Un casellario che risulta deformante, perché registra il caso inedito oggetto della nostra domanda sezionandolo in dettagli che lo faccian coincidere, lo sovrappongano a casi noti e in precedenza ben studiati. Presto ti avvedi che, nella somma dei dettagli messi a fuoco, allorché li ricomponi, viene a mancare proprio quanto nell’insieme preso in esame era appunto l’oscuro e incognito tratto nuovo, il quid eccedente, dinamico e in atto sull’identità del quale ti stai interrogando. Così, sotto il profilo della dimensione politica, l’identità del cives italiano di diciotto anni pare a me sfugga tra le maglie di indagini così impostate, seppur sia stata mai, da quelle maglie, trattenuta. Indagini, intendo dire, che si attengono a parametri ricevuti che, per un verso, non sono in grado di revocare in dubbio mentre, per altro verso, si rivelano incapaci di desumere gli adeguati criteri di riferimento desumendoli dai rilievi originali emersi nel corso della ricerca.

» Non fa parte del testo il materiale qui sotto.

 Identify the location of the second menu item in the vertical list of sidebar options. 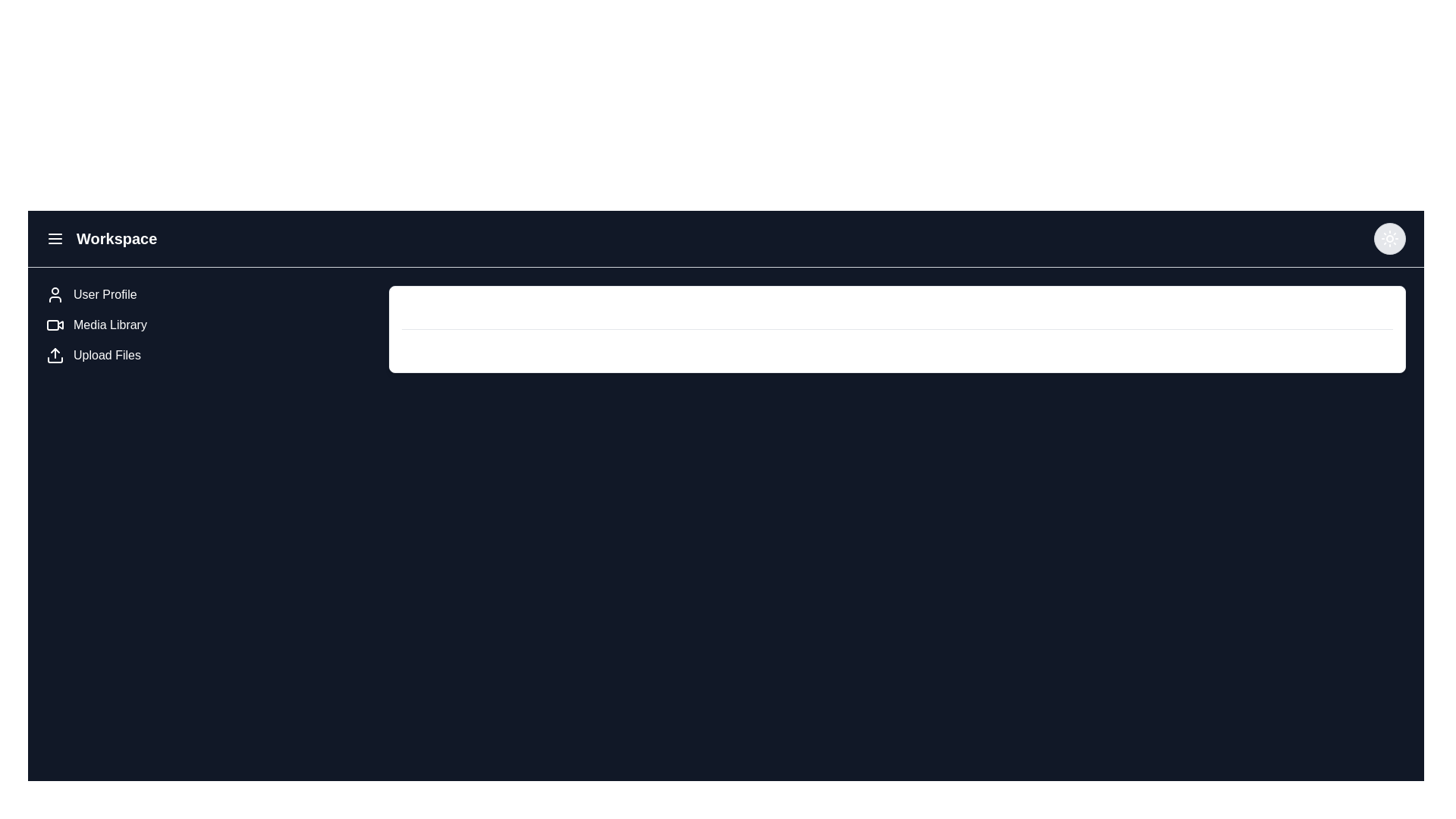
(109, 324).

Una distretta questa nella quale viene a trovarsi ogni ricognizione sull’Italia attuale che si proponga di risultare attendibile. Tentare allora una difficile opera di conoscenza. Che sia duttile nel far ricorso a strumentari acquisiti e muova la propria intelligenza ad approntare i mezzi capaci di cogliere le mutazioni di grande portata che sommuovono dal profondo gli equilibri costituiti della società italiana. Questa nota prende avvio con una ammissione: una debole capacità di giudizio e, di conseguenza, esitazioni dubbi, perplessità che prende molti che siamo educati alla politica. Ma tant’è. Per quello che vale, e a mo’ d’esempio, ora che ho sollevato la domanda sui cittadini diciottenni, dirò che avverto intera la mia incertezza di giudizio quando li osservo in istrada, su un mezzo pubblico, in un grande magazzino, al ristorante, al bar. Noto, certo, in ciascuno tratti che sono comuni alla maggior parte dei loro coetanei. Mi riferisco ad alcune modalità eclatanti e più evidenti alle quali tento di dare un significato, un senso se non univoco almeno valido complessivamente.

A partire dall’aspetto. Potrebbe dirsi relativamente facile un ragionamento sugli abiti. Qui puoi registrare, forse, una intenzione che sembra fortissima a vestire gli stessi capi e con i medesimi colori. Ti chiedi: è la garanzia per riconoscersi, per dichiararsi affini come indossando una ‘divisa’? O è la ricerca, nella ‘divisa’, d’una sicurezza anonima che ogni omologazione assicura? Domande legittime che si aprono a vedute diverse, non necessariamente inconciliabili. Simili, credo, se applicate ai tatuaggi sul corpo. O al taglio dei capelli. Per fermarsi alla dimensione politica nascosta nell’aspetto.